THE TASK:
Please write out the passage of the article on the ConCourt's election ruling, starting with "The ConCourt further" and going on through "down on Friday.", word for word.

== SELECTED PASSAGE ==

Parliament to discuss implications of ConCourt’s local government elections ruling
Share this article:
Cape Town - Parliament will on Monday hold an urgent meeting to discuss the implications of the Constitutional Court’s (ConCourt) ruling on the date of local government elections.
The briefing will take place as the Independent Electoral Commission (IEC) will brief the nation on its way forward.
This follows the apex court decision on Friday dismissing the IEC’s application to postpone the 27 October local government elections to next year.
The ConCourt further instructed the IEC to hold a special voter registration weekend – the date of which must be announced within three days of the order which was handed down on Friday.
“The Commission must, within three calendar days after the date of this order, determine whether it is practically possible to hold a voter registration weekend with a view of registering new voters and changing registered voters’ particulars on the national voters’ roll in time for local government elections to be held on any day in the period from Wednesday, 27 October 2021 to Monday, 1 November 2021 (both dates inclusive),” the court order reads.
The IEC met over the weekend to chart the way forward in line with order to make announcements on the electoral programme.
Yesterday, IEC spokesperson Kate Bapela would not be drawn into commenting on the electoral body’s meeting over the weekend.
Kate said the electoral body would held a press briefing today to elaborate on the outcomes of their discussions to deal with matters related to the court judgement.
Meanwhile, parliament’s spokesperson Molotho Mothapo said the National Assembly Programme Committee will meet on Monday.
Institute for Election Management Services executive chairperson Terry Tselane said the court’s ruling came as no surprise.
Tselane said he was always of the view that the ConCourt was unlikely to agree to the postponement of the elections.
The IEC’s application was based on the report by former Deputy Chief Justice Dikgang Moseneke which found that it would be impossible to hold free and fair elections by 27 October 2021 as a result of the Covid-19 pandemic.
Tselane said it was not sufficient enough to submit the report based on Moseneke’s findings as the IEC should have done more to find reasons related to the commission.
“That report, on its own, is a very valid report and I think thoroughly researched. The IEC could have easily gone to Parliament and tried to persuade Parliamentarians to help them postpone the elections, but instead they decided to go to the Constitutional Court,” Tselane said.
In his opening remarks to the ANC’s three-day national executive committee lekgotla on Saturday, President Cyril Ramaphosa said the ruling party will campaign with limited resources during this year’s elections.
“The Constitutional Court has confirmed that we will have local government elections on a date between 27 October and 1 November 2021. The movement will have to conduct the campaign and mobilise under pandemic conditions and with limited resources,” said Ramaphosa.

===
== DATASET ENTRIES ==

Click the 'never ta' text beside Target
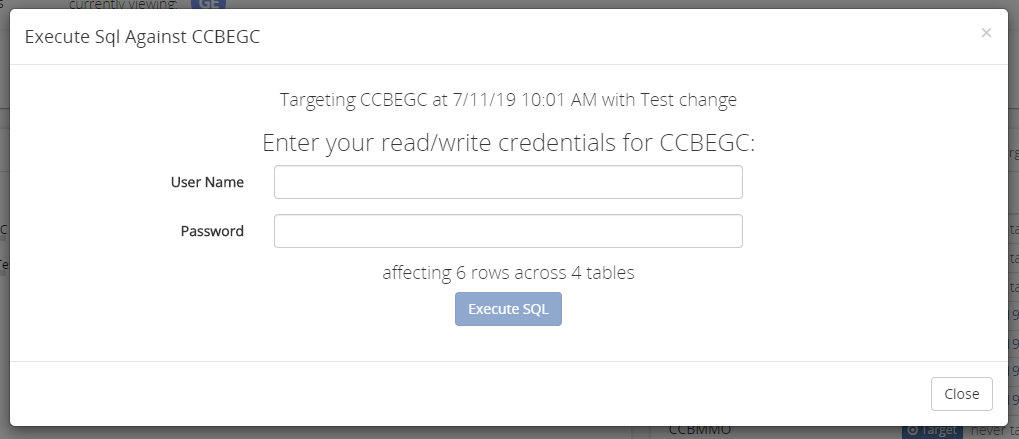 pyautogui.click(x=994, y=430)
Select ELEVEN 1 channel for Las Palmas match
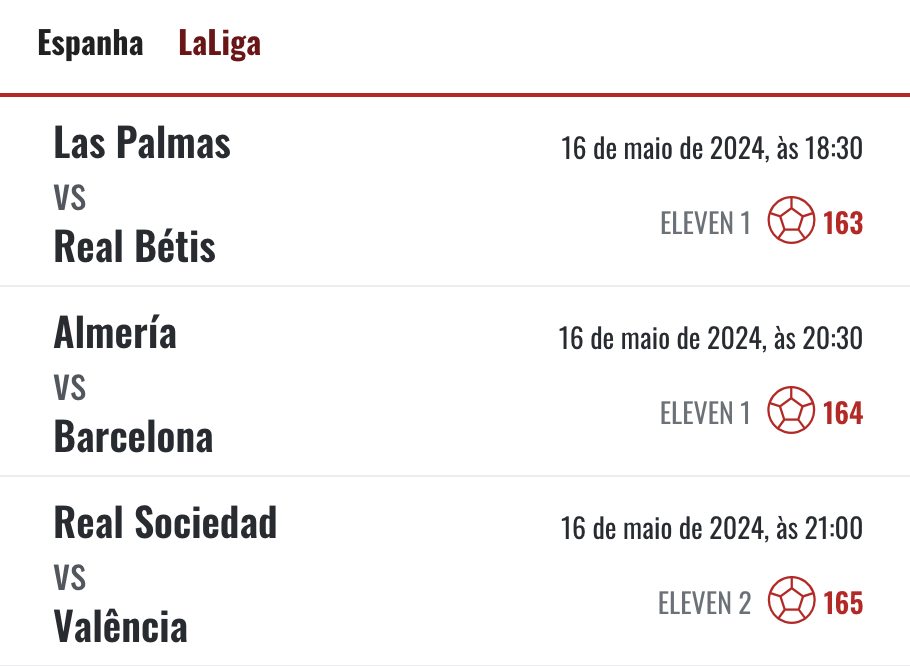The width and height of the screenshot is (910, 666). 706,223
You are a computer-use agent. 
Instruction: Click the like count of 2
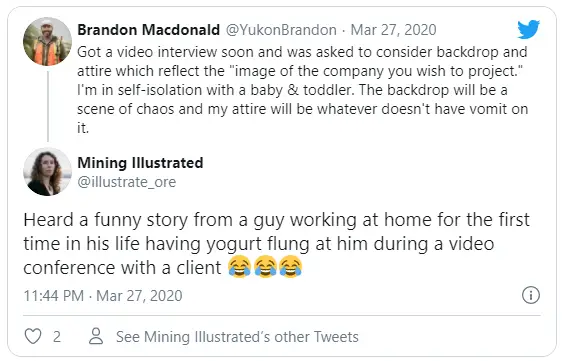(x=57, y=337)
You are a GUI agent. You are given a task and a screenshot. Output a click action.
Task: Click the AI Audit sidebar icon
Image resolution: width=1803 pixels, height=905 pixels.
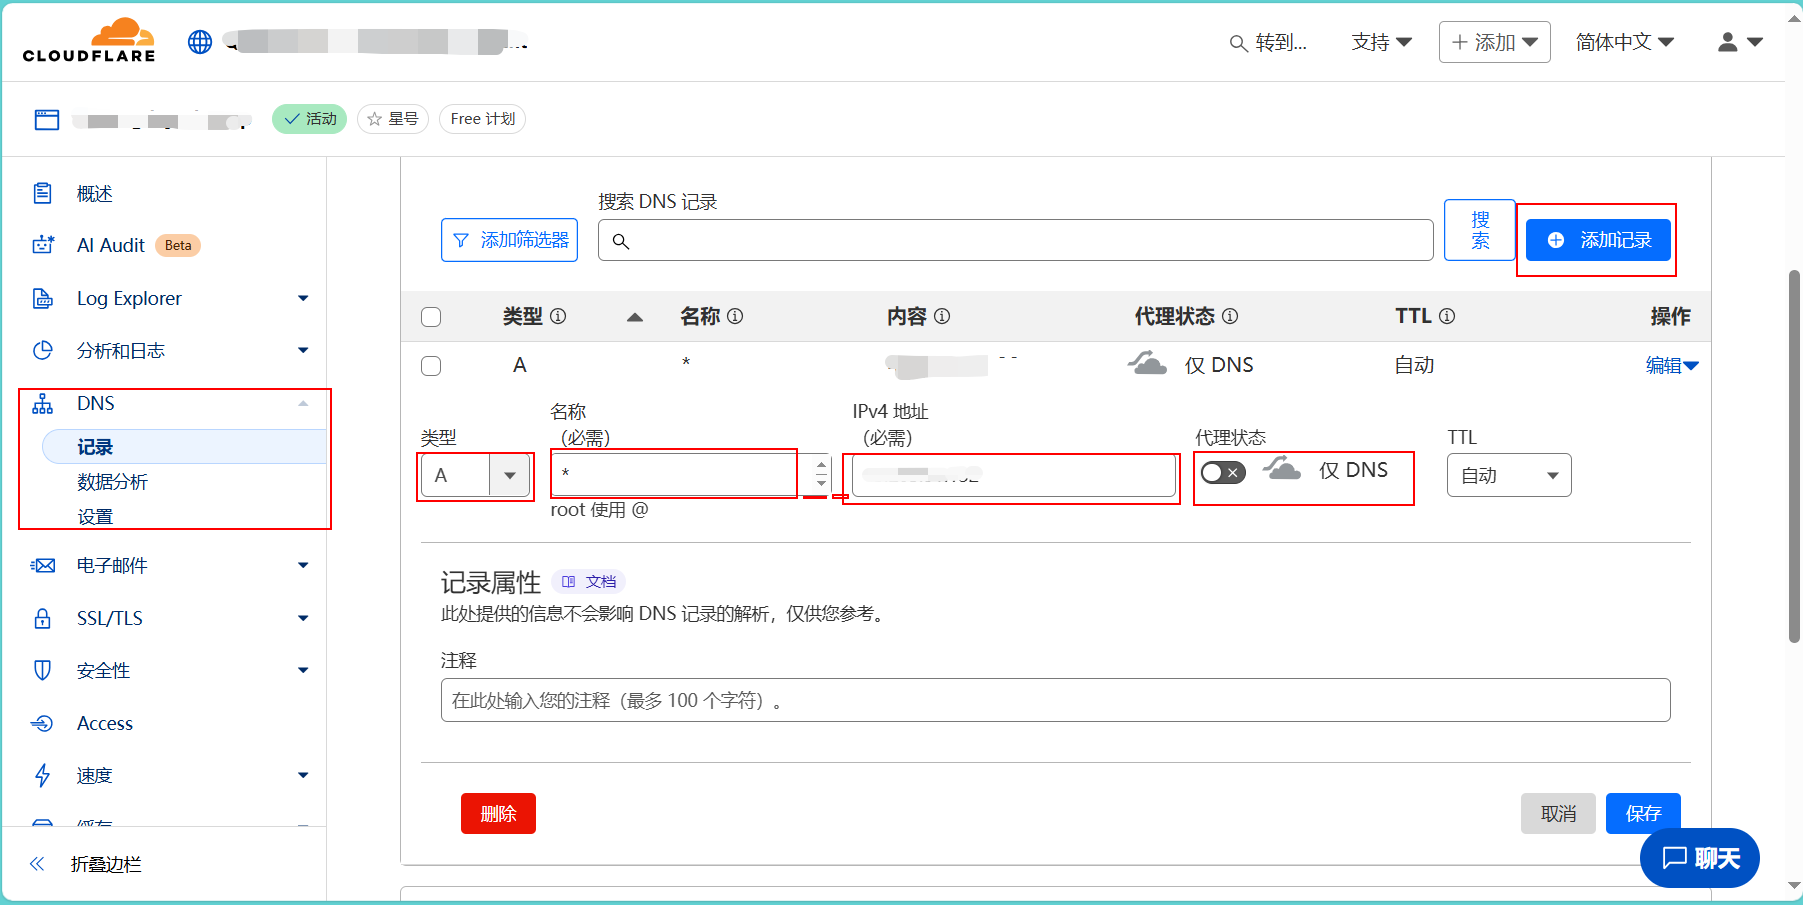point(43,245)
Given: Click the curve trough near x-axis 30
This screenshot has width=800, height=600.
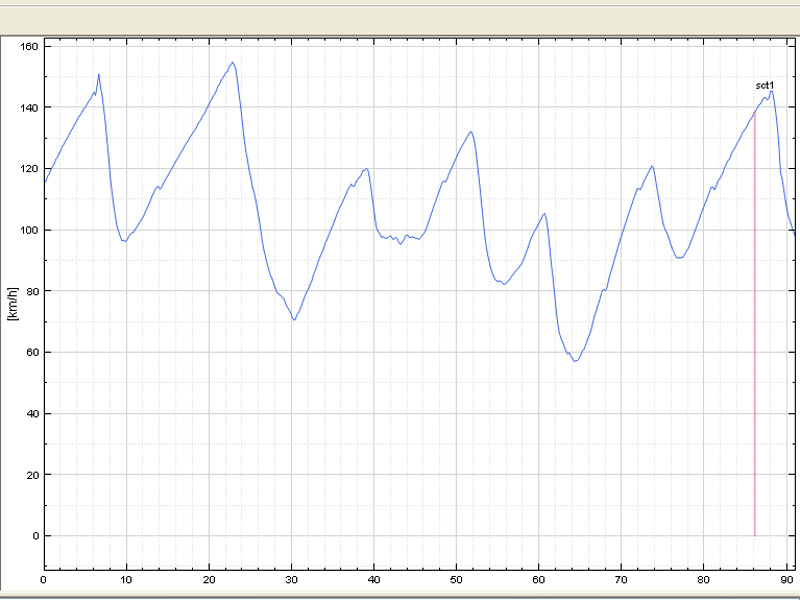Looking at the screenshot, I should (294, 319).
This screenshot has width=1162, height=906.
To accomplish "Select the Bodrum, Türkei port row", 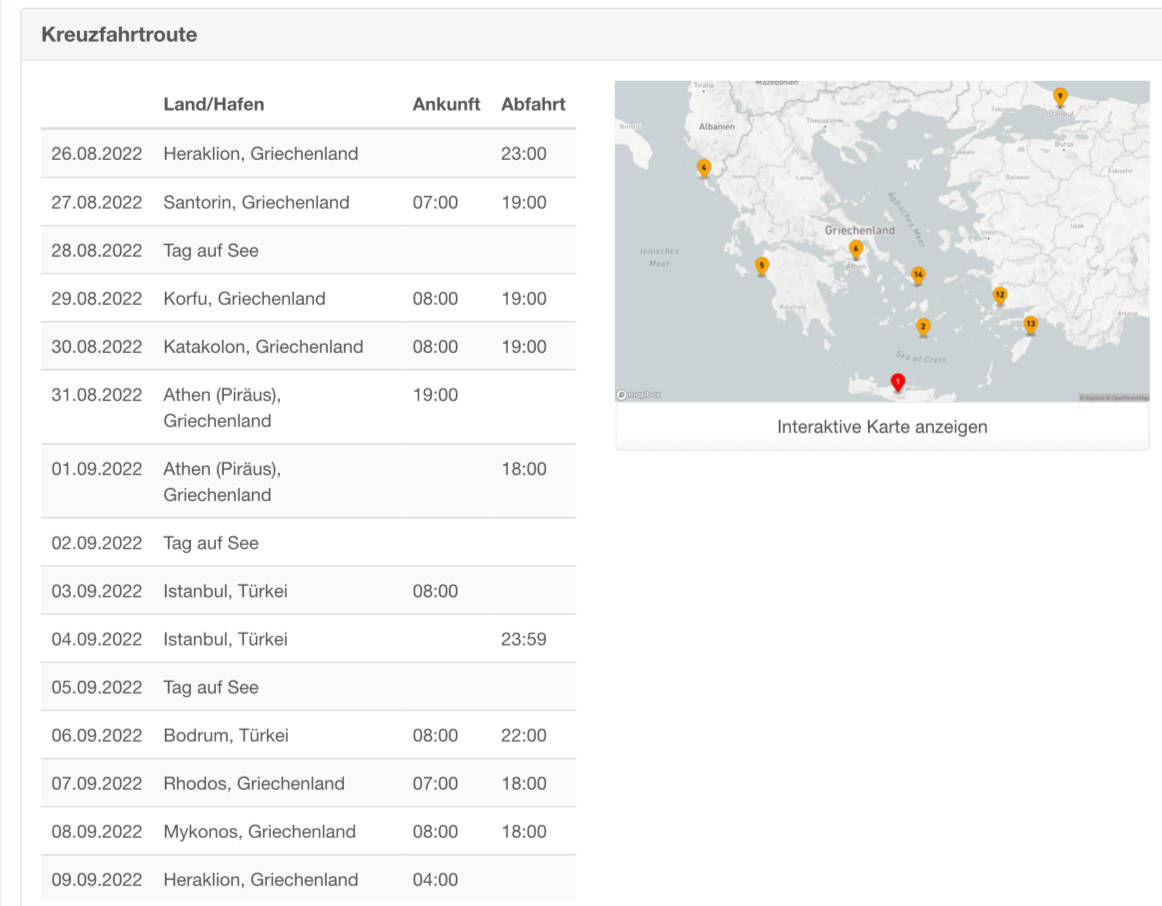I will pos(226,735).
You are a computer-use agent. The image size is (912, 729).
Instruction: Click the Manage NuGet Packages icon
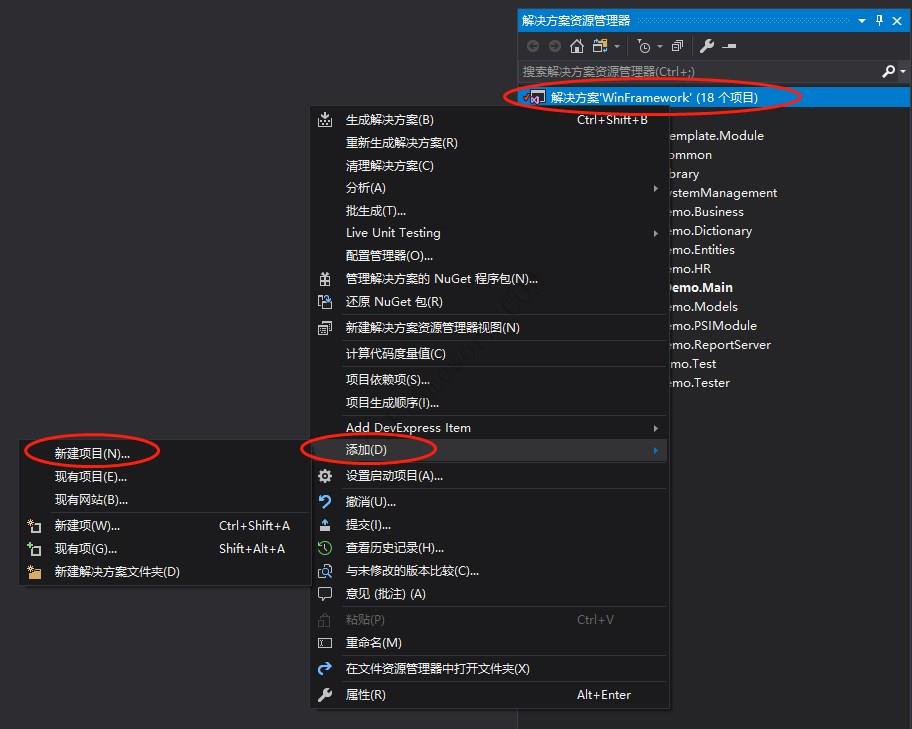click(x=325, y=279)
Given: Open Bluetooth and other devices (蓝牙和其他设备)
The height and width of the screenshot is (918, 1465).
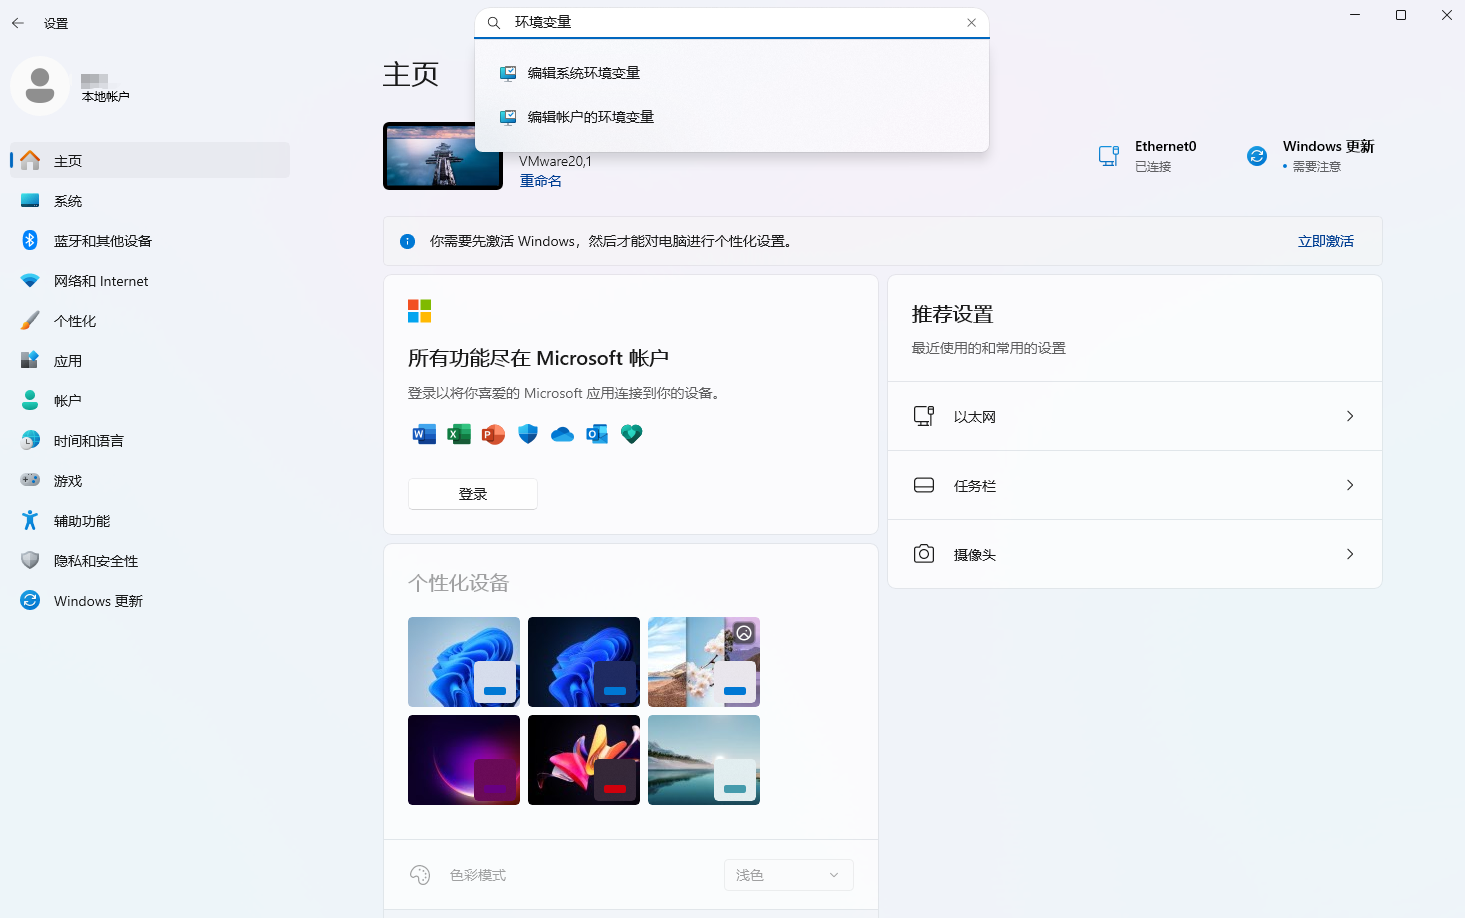Looking at the screenshot, I should click(x=102, y=241).
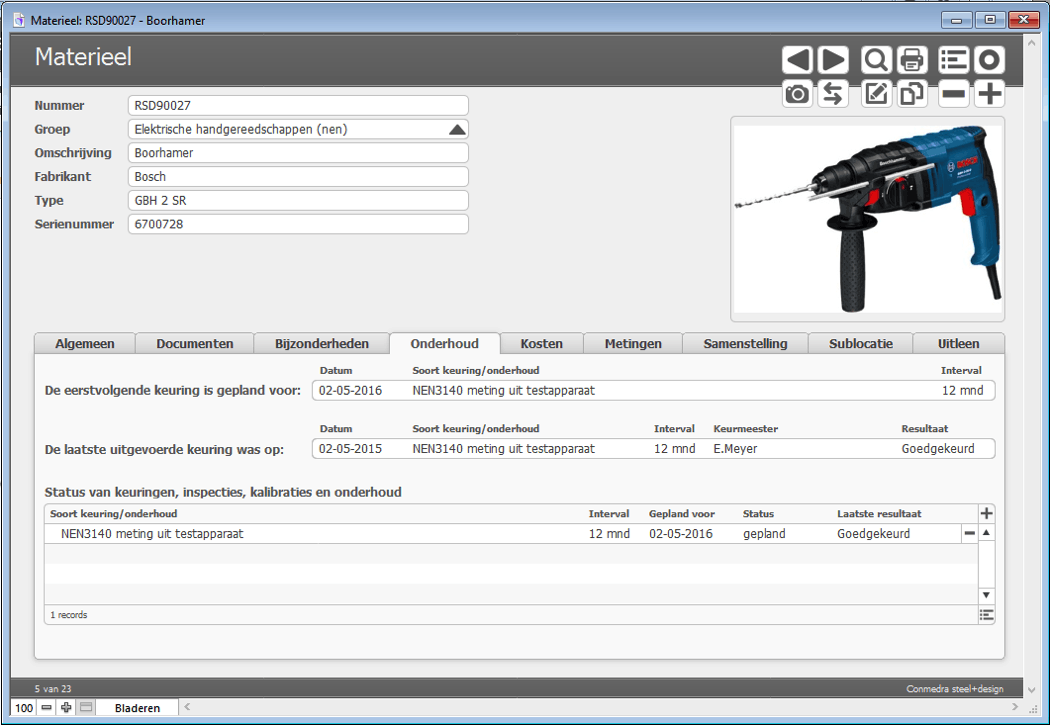Go to the next record arrow

(833, 60)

===

ANSWER TO THIS EXERCISE:
The ConCourt further instructed the IEC to hold a special voter registration weekend – the date of which must be announced within three days of the order which was handed down on Friday.